Effectivement, il faut ajouter la pratique au binôme recherche – enseignement. Notons qu’une partie des enseignant.e.s de la filière a un pied dans la pratique clinique. Les nouvelles compréhensions qui proviennent de la recherche ont un impact sur la pratique autant qu’elles influencent l’enseignement. L’important pour le développement des soins, c’est de transformer les nouvelles connaissances en applications pratiques et concrètes. Les nombreux liens entre la filière et la clinique facilitent ce transfert.
Les étudiant.e.s sont-ils-elles intégré.e.s ?

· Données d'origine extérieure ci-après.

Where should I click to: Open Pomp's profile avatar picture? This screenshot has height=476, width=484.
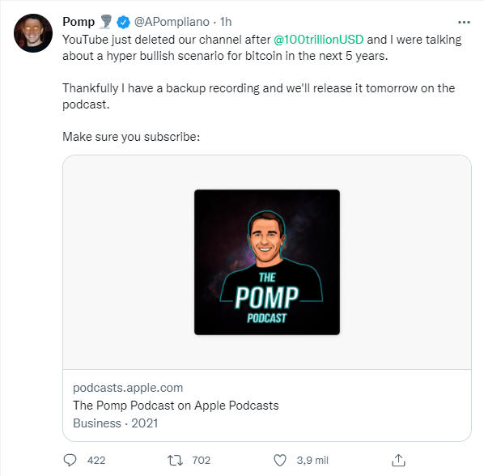pos(33,33)
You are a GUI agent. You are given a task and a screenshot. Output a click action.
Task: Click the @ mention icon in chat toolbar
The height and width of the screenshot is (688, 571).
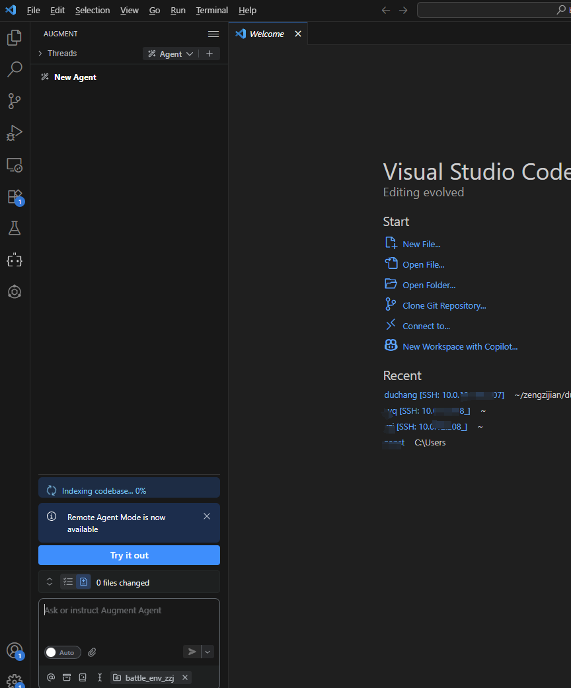pos(50,677)
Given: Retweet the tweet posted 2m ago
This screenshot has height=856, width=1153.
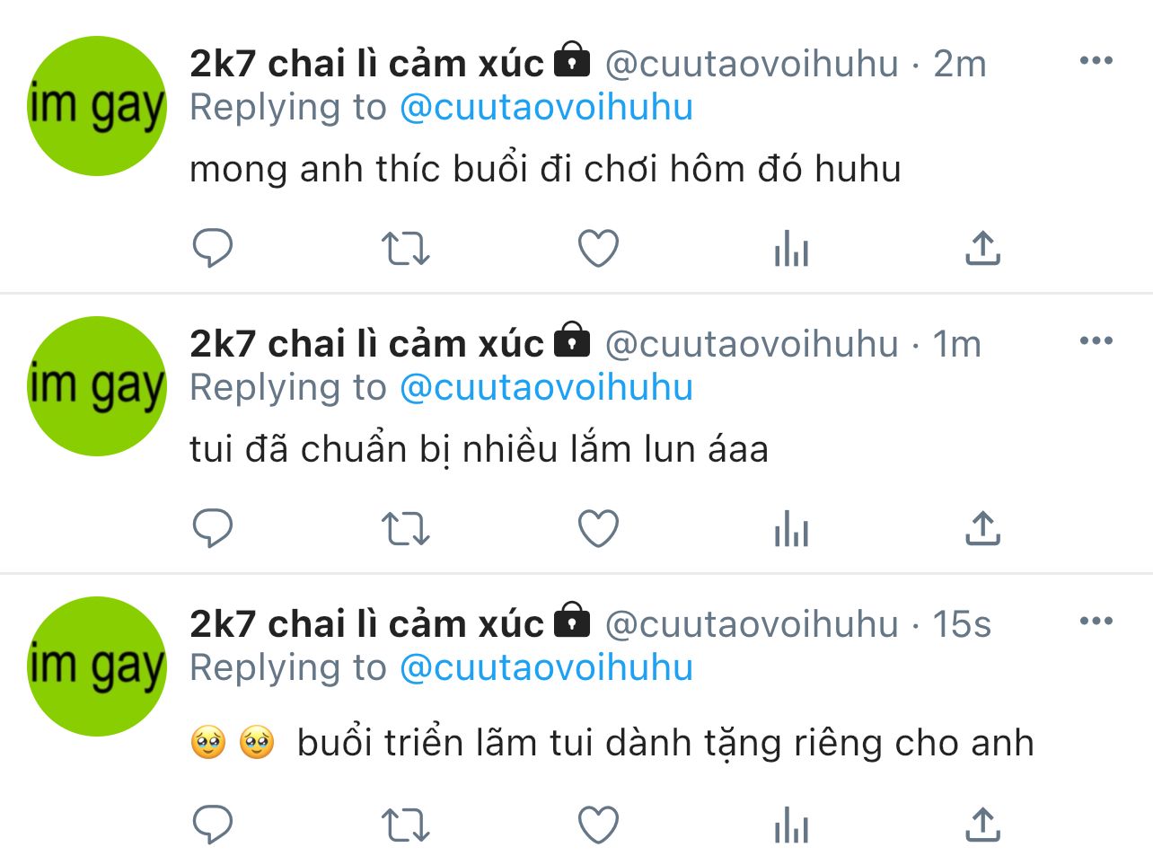Looking at the screenshot, I should tap(405, 249).
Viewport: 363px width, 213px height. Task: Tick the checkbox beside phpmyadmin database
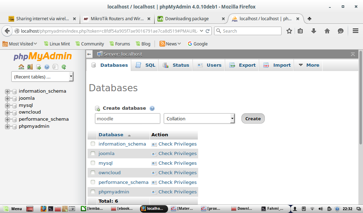click(x=93, y=192)
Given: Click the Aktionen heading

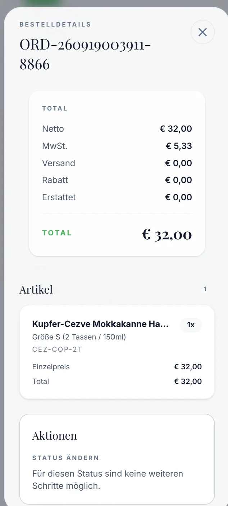Looking at the screenshot, I should pos(55,436).
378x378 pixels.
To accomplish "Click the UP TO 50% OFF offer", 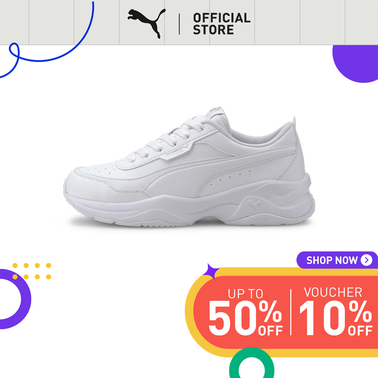I will (x=245, y=312).
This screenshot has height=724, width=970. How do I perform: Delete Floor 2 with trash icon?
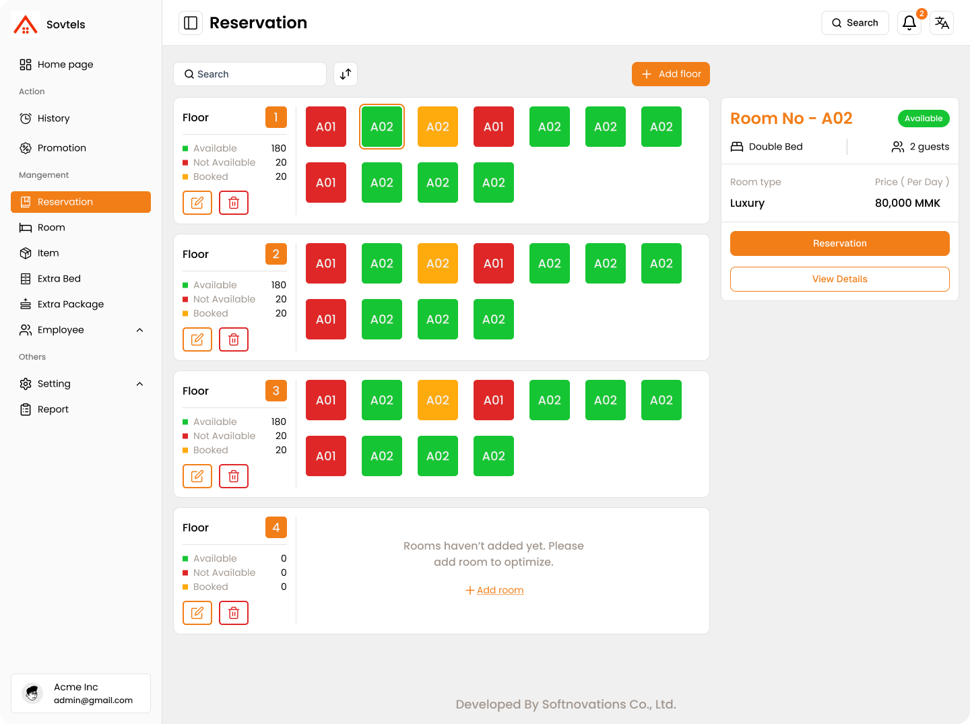point(234,339)
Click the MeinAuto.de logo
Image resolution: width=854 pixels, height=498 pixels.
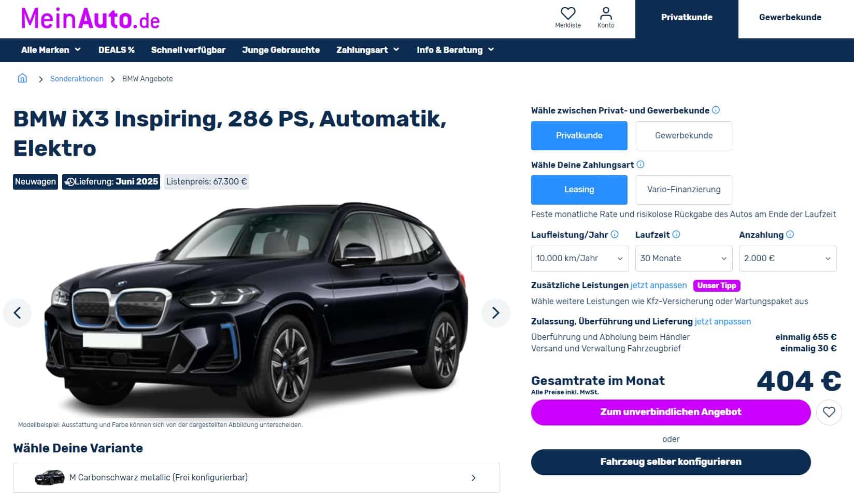[x=90, y=19]
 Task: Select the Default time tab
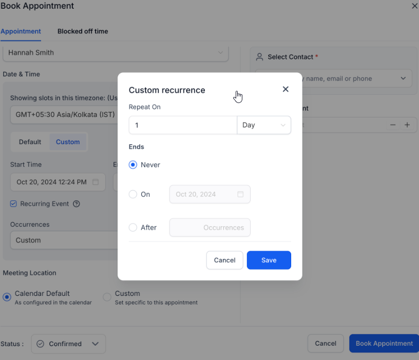click(30, 142)
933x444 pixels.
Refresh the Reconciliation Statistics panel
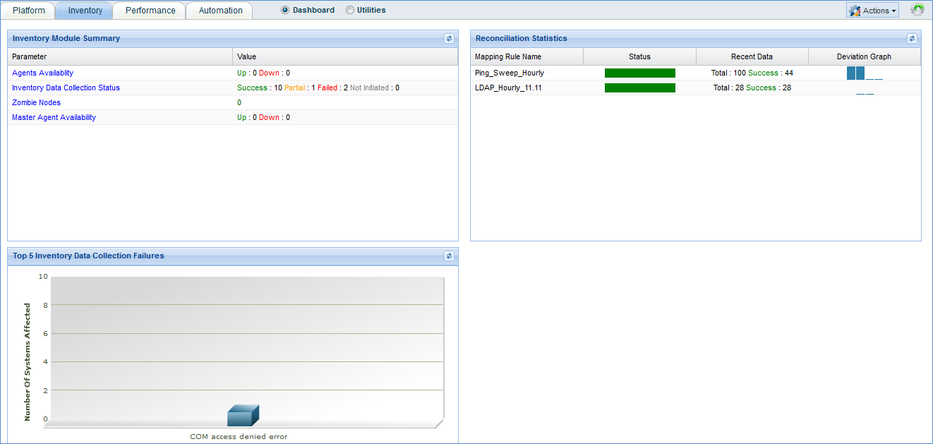point(912,39)
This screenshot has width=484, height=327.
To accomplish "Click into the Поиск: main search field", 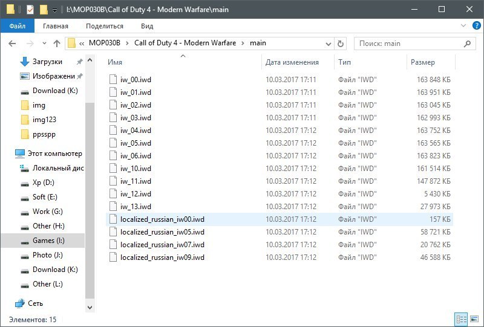I will coord(408,44).
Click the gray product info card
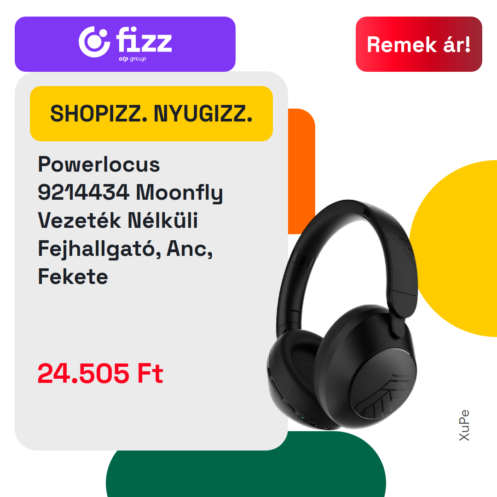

Bien sûr ! En plus des projets et cours déjà mentionnés, les étudiant.e.s en fin de cursus préparent un Travail de Bachelor (TB). Tous les travaux présentés l’été dernier étaient basés sur la recherche. Ainsi, ils participent à l’évolution des savoirs. Pour garder l’exemple des lombalgies, nous avons eu plusieurs groupes qui ont travaillé sur ce thème en apportant des éclairages différents, comme :
- Le développement d’un site internet d’information au public. Ce projet encore en cours débouchera sur un outil concret. (Supervision Guillaume Christe)
- La mise en lumière des croyances d’une partie de la population suisse romande. Plus de 1'100 personnes ont été interrogées. Une publication est prévue pour 2019. (Supervision Guillaume Christe)
L’influence de la relation thérapeutique sur l’observance des patients lombalgiques chroniques non spécifiquesSupervision Prof. Rose-Anna Foley).
Les autres Travaux de Bachelor ont eux aussi apporté des éclairages intéressants sur de nombreux sujets actuels en physiothérapie.
Vous avez d’ailleurs l’occasion de découvrir tous les sujets de TB 2018 des étudiant.e.s !
Pour leur travail de Bachelor, Meghan Meyer et Valentina Pizzolato, ici avec Guillaume Christe devant leur poster, ont travaillé sur les lombalgies.